— WHAT THE TASK REQUIRES —
The entries below are to be duplicated exactly, with nothing left out.

== PROVIDED DATA ==

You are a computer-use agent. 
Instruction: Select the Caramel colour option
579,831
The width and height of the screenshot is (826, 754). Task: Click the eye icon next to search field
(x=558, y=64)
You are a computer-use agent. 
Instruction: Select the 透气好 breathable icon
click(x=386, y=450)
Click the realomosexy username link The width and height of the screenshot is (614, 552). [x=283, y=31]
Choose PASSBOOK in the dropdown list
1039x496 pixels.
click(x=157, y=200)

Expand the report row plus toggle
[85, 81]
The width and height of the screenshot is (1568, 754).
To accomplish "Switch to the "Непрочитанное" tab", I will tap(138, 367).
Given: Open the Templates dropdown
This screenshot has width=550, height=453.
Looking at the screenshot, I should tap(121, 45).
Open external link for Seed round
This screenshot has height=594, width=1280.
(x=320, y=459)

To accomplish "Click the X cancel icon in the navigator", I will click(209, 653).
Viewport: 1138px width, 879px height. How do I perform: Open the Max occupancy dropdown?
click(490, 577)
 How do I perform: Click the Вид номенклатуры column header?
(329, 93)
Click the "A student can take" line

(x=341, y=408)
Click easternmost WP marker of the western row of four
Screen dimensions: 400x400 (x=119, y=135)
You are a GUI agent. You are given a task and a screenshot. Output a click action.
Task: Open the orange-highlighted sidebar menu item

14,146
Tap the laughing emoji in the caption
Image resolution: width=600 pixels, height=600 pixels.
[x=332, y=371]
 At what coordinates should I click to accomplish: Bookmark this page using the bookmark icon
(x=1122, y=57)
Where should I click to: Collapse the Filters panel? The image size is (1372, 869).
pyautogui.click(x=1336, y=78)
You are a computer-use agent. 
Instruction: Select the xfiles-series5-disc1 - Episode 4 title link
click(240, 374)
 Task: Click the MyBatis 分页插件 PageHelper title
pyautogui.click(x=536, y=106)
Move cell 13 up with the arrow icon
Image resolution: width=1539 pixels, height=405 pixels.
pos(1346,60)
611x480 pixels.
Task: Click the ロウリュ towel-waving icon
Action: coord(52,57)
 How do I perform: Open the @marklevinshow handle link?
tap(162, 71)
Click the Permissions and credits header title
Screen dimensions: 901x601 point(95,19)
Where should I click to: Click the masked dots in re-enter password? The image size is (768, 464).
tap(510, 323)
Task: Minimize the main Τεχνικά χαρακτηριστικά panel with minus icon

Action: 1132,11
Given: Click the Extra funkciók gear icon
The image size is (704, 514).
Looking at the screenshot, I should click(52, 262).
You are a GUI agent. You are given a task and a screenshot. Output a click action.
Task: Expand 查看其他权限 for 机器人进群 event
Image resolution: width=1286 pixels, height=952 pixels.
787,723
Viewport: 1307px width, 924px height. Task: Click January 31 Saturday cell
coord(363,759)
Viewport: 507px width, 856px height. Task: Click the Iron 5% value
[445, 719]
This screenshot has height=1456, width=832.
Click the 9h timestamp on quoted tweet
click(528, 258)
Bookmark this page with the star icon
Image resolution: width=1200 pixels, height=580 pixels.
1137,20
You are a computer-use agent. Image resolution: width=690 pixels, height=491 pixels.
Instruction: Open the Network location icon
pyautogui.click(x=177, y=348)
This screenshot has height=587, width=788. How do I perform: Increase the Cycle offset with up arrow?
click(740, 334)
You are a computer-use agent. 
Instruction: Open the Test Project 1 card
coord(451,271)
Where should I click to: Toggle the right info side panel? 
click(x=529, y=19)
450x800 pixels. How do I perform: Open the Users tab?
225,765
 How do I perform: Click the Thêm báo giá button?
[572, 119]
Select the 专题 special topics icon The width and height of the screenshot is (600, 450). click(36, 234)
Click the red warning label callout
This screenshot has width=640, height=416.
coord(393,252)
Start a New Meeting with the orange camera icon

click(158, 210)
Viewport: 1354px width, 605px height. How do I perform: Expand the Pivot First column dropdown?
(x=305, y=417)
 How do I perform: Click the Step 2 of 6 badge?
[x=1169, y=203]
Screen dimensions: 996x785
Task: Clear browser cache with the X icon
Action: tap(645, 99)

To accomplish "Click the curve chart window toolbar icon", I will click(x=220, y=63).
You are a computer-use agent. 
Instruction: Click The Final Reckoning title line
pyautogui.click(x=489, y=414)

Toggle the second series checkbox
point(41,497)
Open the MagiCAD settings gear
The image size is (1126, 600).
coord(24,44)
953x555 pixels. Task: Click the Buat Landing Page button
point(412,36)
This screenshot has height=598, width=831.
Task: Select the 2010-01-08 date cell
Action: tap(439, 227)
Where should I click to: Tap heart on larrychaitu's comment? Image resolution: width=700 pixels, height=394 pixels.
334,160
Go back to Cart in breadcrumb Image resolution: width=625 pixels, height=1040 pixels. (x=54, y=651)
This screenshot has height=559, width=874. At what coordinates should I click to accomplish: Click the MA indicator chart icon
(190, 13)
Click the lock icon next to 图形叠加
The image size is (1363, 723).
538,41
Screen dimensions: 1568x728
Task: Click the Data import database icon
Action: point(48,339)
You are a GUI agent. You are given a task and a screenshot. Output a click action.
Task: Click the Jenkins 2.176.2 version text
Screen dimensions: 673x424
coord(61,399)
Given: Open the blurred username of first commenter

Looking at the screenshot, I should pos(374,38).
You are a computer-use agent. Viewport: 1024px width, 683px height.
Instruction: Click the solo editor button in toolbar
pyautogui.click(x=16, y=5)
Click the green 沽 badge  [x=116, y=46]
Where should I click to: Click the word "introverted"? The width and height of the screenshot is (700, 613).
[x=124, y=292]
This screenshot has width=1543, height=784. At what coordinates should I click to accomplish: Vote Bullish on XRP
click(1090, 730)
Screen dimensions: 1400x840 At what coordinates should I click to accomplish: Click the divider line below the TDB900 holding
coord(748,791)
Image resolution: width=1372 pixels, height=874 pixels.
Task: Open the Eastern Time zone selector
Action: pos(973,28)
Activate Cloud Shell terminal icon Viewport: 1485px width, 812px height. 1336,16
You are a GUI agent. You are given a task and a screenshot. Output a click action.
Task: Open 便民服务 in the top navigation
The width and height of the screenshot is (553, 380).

===

— ANSWER SECTION —
You are a computer-use agent. 
Instruction: Select the Caramel colour option
579,831
The width and height of the screenshot is (826, 754). Task: Click the eye icon next to search field
(x=558, y=64)
You are a computer-use agent. 
Instruction: Select the 透气好 breathable icon
click(x=386, y=450)
Click the realomosexy username link The width and height of the screenshot is (614, 552). [x=283, y=31]
Choose PASSBOOK in the dropdown list
1039x496 pixels.
click(x=157, y=200)

Expand the report row plus toggle
[85, 81]
The width and height of the screenshot is (1568, 754).
To accomplish "Switch to the "Непрочитанное" tab", I will tap(138, 367).
Given: Open the Templates dropdown
This screenshot has width=550, height=453.
Looking at the screenshot, I should tap(121, 45).
Open external link for Seed round
This screenshot has height=594, width=1280.
(x=320, y=459)

To accomplish "Click the X cancel icon in the navigator", I will click(209, 653).
Viewport: 1138px width, 879px height. How do I perform: Open the Max occupancy dropdown?
click(490, 577)
 How do I perform: Click the Вид номенклатуры column header?
(329, 93)
Click the "A student can take" line

(x=341, y=408)
Click easternmost WP marker of the western row of four
Screen dimensions: 400x400 (x=119, y=135)
You are a GUI agent. You are given a task and a screenshot. Output a click action.
Task: Open the orange-highlighted sidebar menu item

14,146
Tap the laughing emoji in the caption
Image resolution: width=600 pixels, height=600 pixels.
[x=332, y=371]
 At what coordinates should I click to accomplish: Bookmark this page using the bookmark icon
(x=1122, y=57)
Where should I click to: Collapse the Filters panel? The image size is (1372, 869).
pyautogui.click(x=1336, y=78)
You are a computer-use agent. 
Instruction: Select the xfiles-series5-disc1 - Episode 4 title link
click(240, 374)
 Task: Click the MyBatis 分页插件 PageHelper title
pyautogui.click(x=536, y=106)
Move cell 13 up with the arrow icon
Image resolution: width=1539 pixels, height=405 pixels.
pos(1346,60)
611x480 pixels.
Task: Click the ロウリュ towel-waving icon
Action: coord(52,57)
 How do I perform: Open the @marklevinshow handle link?
tap(162, 71)
Click the Permissions and credits header title
Screen dimensions: 901x601 point(95,19)
Where should I click to: Click the masked dots in re-enter password? The image size is (768, 464).
tap(510, 323)
Task: Minimize the main Τεχνικά χαρακτηριστικά panel with minus icon

Action: 1132,11
Given: Click the Extra funkciók gear icon
The image size is (704, 514).
Looking at the screenshot, I should click(52, 262).
You are a GUI agent. You are given a task and a screenshot. Output a click action.
Task: Expand 查看其他权限 for 机器人进群 event
Image resolution: width=1286 pixels, height=952 pixels.
787,723
Viewport: 1307px width, 924px height. Task: Click January 31 Saturday cell
coord(363,759)
Viewport: 507px width, 856px height. Task: Click the Iron 5% value
[445, 719]
This screenshot has height=1456, width=832.
Click the 9h timestamp on quoted tweet
click(528, 258)
Bookmark this page with the star icon
Image resolution: width=1200 pixels, height=580 pixels.
1137,20
You are a computer-use agent. Image resolution: width=690 pixels, height=491 pixels.
Instruction: Open the Network location icon
pyautogui.click(x=177, y=348)
This screenshot has height=587, width=788. How do I perform: Increase the Cycle offset with up arrow?
click(740, 334)
You are a computer-use agent. 
Instruction: Open the Test Project 1 card
coord(451,271)
Where should I click to: Toggle the right info side panel? 
click(x=529, y=19)
450x800 pixels. How do I perform: Open the Users tab?
225,765
 How do I perform: Click the Thêm báo giá button?
[572, 119]
Select the 专题 special topics icon The width and height of the screenshot is (600, 450). click(36, 234)
Click the red warning label callout
This screenshot has width=640, height=416.
coord(393,252)
Start a New Meeting with the orange camera icon

click(158, 210)
Viewport: 1354px width, 605px height. How do I perform: Expand the Pivot First column dropdown?
(x=305, y=417)
 How do I perform: Click the Step 2 of 6 badge?
[x=1169, y=203]
Screen dimensions: 996x785
Task: Clear browser cache with the X icon
Action: tap(645, 99)

To accomplish "Click the curve chart window toolbar icon", I will click(x=220, y=63).
You are a computer-use agent. 
Instruction: Click The Final Reckoning title line
pyautogui.click(x=489, y=414)

Toggle the second series checkbox
point(41,497)
Open the MagiCAD settings gear
The image size is (1126, 600).
coord(24,44)
953x555 pixels. Task: Click the Buat Landing Page button
point(412,36)
This screenshot has height=598, width=831.
Task: Select the 2010-01-08 date cell
Action: tap(439, 227)
Where should I click to: Tap heart on larrychaitu's comment? Image resolution: width=700 pixels, height=394 pixels.
334,160
Go back to Cart in breadcrumb Image resolution: width=625 pixels, height=1040 pixels. (x=54, y=651)
This screenshot has height=559, width=874. At what coordinates should I click to accomplish: Click the MA indicator chart icon
(190, 13)
Click the lock icon next to 图形叠加
The image size is (1363, 723).
538,41
Screen dimensions: 1568x728
Task: Click the Data import database icon
Action: point(48,339)
You are a GUI agent. You are given a task and a screenshot. Output a click action.
Task: Click the Jenkins 2.176.2 version text
Screen dimensions: 673x424
coord(61,399)
Given: Open the blurred username of first commenter

Looking at the screenshot, I should pos(374,38).
You are a computer-use agent. Viewport: 1024px width, 683px height.
Instruction: Click the solo editor button in toolbar
pyautogui.click(x=16, y=5)
Click the green 沽 badge  [x=116, y=46]
Where should I click to: Click the word "introverted"? The width and height of the screenshot is (700, 613).
[x=124, y=292]
This screenshot has width=1543, height=784. At what coordinates should I click to accomplish: Vote Bullish on XRP
click(1090, 730)
Screen dimensions: 1400x840 At what coordinates should I click to accomplish: Click the divider line below the TDB900 holding
coord(748,791)
Image resolution: width=1372 pixels, height=874 pixels.
Task: Open the Eastern Time zone selector
Action: pos(973,28)
Activate Cloud Shell terminal icon Viewport: 1485px width, 812px height. 1336,16
You are a GUI agent. You are given a task and a screenshot. Output a click action.
Task: Open 便民服务 in the top navigation
The width and height of the screenshot is (553, 380).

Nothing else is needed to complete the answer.